* **Actions to take**
1 - In the paper summaries, which papers are dated 2017? Give each title.
2 - Which two structured resources does the summary of the LSTM machine reading paper name as sources of entity representations?
3 - Write what comes next in the list of paper summaries after its last entry.

* **Passage shown**
Identifying the key phrases in a dialogue at the same time as identifying the type of relations between pairs of utterances leads to substantial improvements on both tasks.

Learning Distributed Representations of Texts and Entities from Knowledge Base (Yamada et al., 2017)

Vectors for words and entities can be learned by trying to model the text written about the entities. This leads to word vectors that score well on similarity tasks and entity vectors that produce excellent results on entity linking and question answering.

Learning Symmetric Collaborative Dialogue Agents with Dynamic Knowledge Graph Embeddings (He et al., 2017)

During task-oriented dialogue generation, to take into consideration a table of information about entities, represent it as a graph, run message passing to get vector representations of each entity, and use attention.

Learning the Curriculum with Bayesian Optimization for Task-Specific Word Representation Learning (Tsvetkov et al., 2016)

Reordering training sentences for word vectors may impact their usefulness for downstream tasks.

Learning Whom to Trust with MACE (Hovy et al., NAACL 2013)

By using a generative model to explain worker annotations, we can more effectively predict the correct label, and which workers are spamming.

Leveraging Knowledge Bases in LSTMs for Improving Machine Reading (Yang et al., 2017)

Incorporating vector representations of entities from structured resources like NELL and WordNet into the output of an LSTM can improve entity and event extraction.

Mastering the game of Go without human knowledge (Silver et al., Nature 2017)

By using a single core model to build a game state representation, which then gives input to both state evaluation and move choice, DeepMind are able to apply reinforcement learning with self-play with no supervision and achieve state-of-the-art performance.

* **Given data**
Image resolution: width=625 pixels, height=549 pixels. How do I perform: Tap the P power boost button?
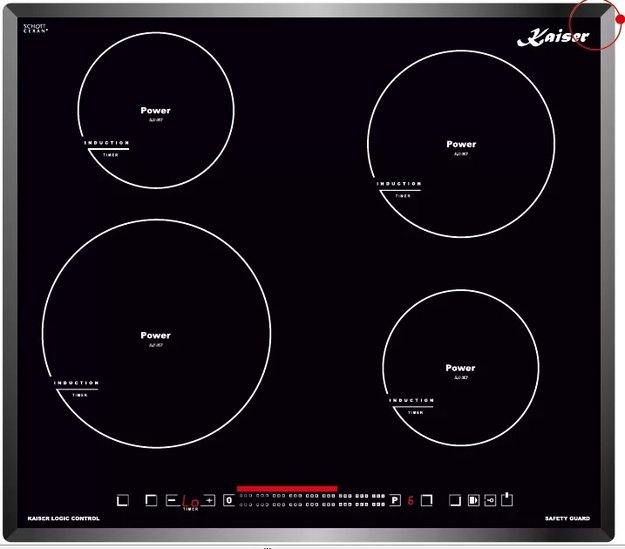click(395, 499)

---

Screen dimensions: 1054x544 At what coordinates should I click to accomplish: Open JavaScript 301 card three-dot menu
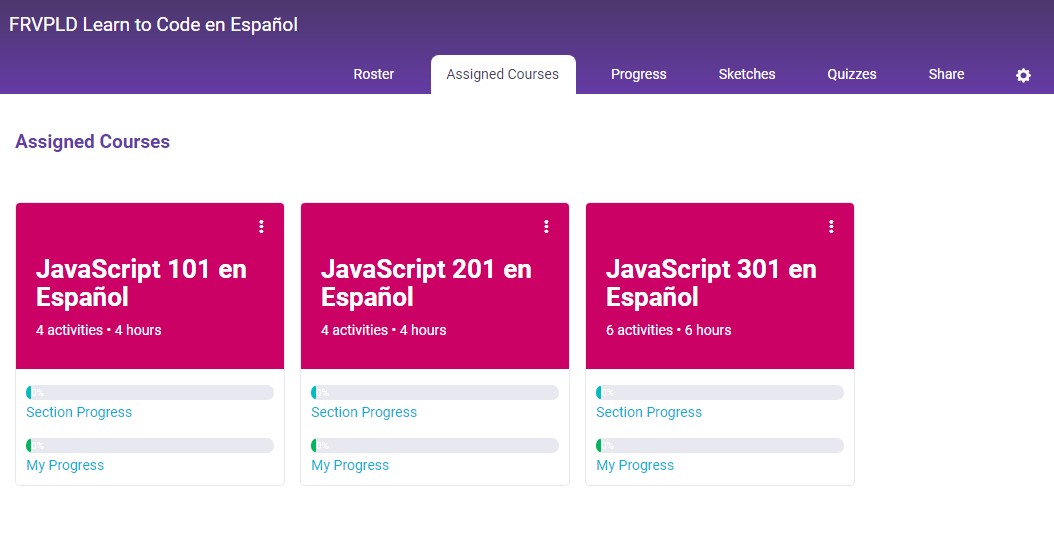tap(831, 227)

* **The answers**
1 -
- Learning Distributed Representations of Texts and Entities from Knowledge Base
- Learning Symmetric Collaborative Dialogue Agents with Dynamic Knowledge Graph Embeddings
- Leveraging Knowledge Bases in LSTMs for Improving Machine Reading
- Mastering the game of Go without human knowledge

2 - NELL and WordNet.

3 -
Mr. Bennet, his coachman, and the Archbishop walk into a bar but only one of them gets recognized: On The Difficulty of Detecting Characters in Literary Texts (Vala et al., 2015)

With some tweaks (domain-specific heuristics), coreference systems can be used to identify the set of characters in a novel, which in turn can be used to do large scale tests of hypotheses from literary analysis.

Multimodal Word Distributions (Athiwaratkun and Wilson, 2017)

By switching from representing words as points in a vector space to multiple gaussian regions we can get a better model, scoring higher on multiple word similarity metrics than a range of techniques.

Named Entity Disambiguation for Noisy Text (Eshel et al., CoNLL 2017)

The WikiLinks dataset of text mentions that are hyperlinked to wikipedia articles provides a nice testing space for named entity disambiguation, and a neural network using attention over local context does reasonably well.

Natural Language Does Not Emerge 'Naturally' in Multi-Agent Dialog (Kottur et al., 2017)

Constraining the language of a dialogue agent can improve performance by encouraging the use of more compositional language.

Neural Semantic Parsing over Multiple Knowledge-bases (Herzig et al., 2017)

Training a single parser on multiple domains can improve performance, and sharing more parameters (encoder and decoder as opposed to just one) seems to help more.

No-Press Diplomacy: Modeling Multi-Agent Gameplay (Paquette et al., 2019)

Games have been a focus of AI research for decades, from Samuel’s checkers program in the 1950s, to Deep Blue playing Chess in the 1990s, and AlphaGo playing Go in the 2010s. All of those are two-player…

Ordinal Common-sense Inference (Zhang et al., 2017)

A new task and dataset of 39k examples for common sense reasoning, with a sentence generated for each prompt and a manual label indicating their relation, from very likely to impossible.

Outrageously Large Neural Networks: The Sparsely-Gated Mixture-of-Experts Layer (Shazeer et al., 2017)

Neural networks for language can be scaled up by using a form of selective computation, where a noisy single-layer model chooses among feed-forward networks (experts) that sit between LSTM layers.

Practical Obstacles to Deploying Active Learning (Lowell, et al., EMNLP 2019)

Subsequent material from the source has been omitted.